I started a new job this week at an outpatient orthopedic facility -- quite a change from the inpatient acute ICU patients I am used to treating. I'm at the beginning again in terms of orienting to a new place, meeting new coworkers, and having to review lots of notes from my orthopedic binders. In a way, I kind of feel like a student again. Everything has to be explained to me, including the software system, how to schedule a patient and special tests to include in an evaluation. I haven't used a lot of my manual skills for almost three years, and although I intellectually know the information, I am still struggling to recall it on my own.
This new job feels like a breath of fresh air. The environment is completely different from the hospital I came from, and the change is welcomed. I am thinking differently and approaching patients differently, using skills I haven't used in a while. I'm finding ways to incorporate my acute-care treatment strategies into the outpatient setting.

SOURCE MATERIAL:
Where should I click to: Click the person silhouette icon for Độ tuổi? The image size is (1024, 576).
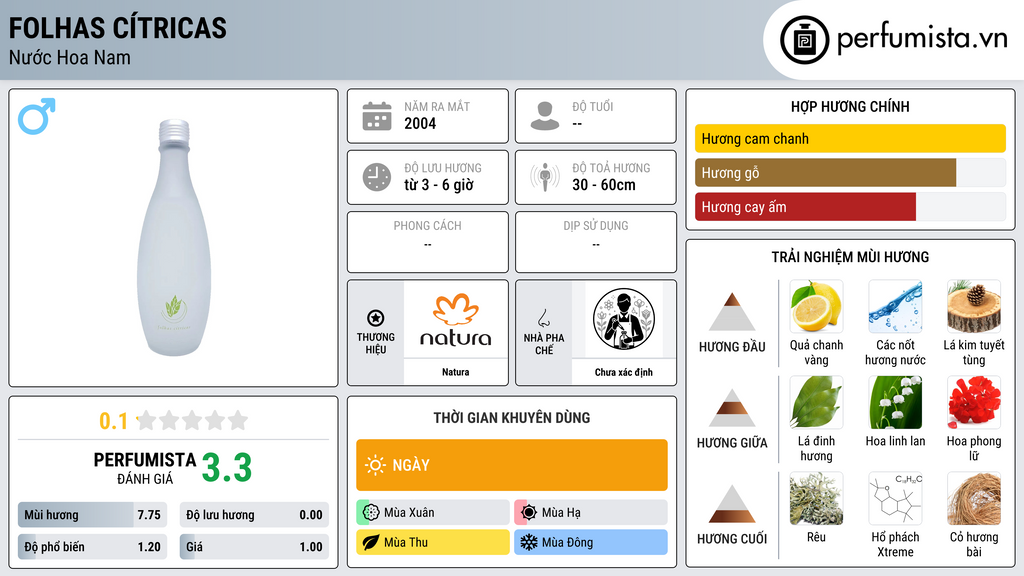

QUESTIONS:
1. Rewrite the paragraph of the post about starting a new outpatient job that begins "This new job feels like a breath of fresh air" in shorter form, keeping its main facts.
2. From the post about starting a new outpatient job, output the passage that opens with the words containing "This new job" and closes with "the outpatient setting.", unchanged.
The data that comes after the post about starting a new outpatient job is unrelated to it.

WRITTEN ANSWERS:
1. The new job feels refreshing: its setting is completely different from the previous hospital, and the change is welcome. I'm thinking about and approaching patients differently, using skills I haven't used in a while, and finding ways to bring my acute-care treatment strategies into the outpatient setting.

2.
This new job feels like a breath of fresh air. The environment is completely different from the hospital I came from, and the change is welcomed. I am thinking differently and approaching patients differently, using skills I haven't used in a while. I'm finding ways to incorporate my acute-care treatment strategies into the outpatient setting.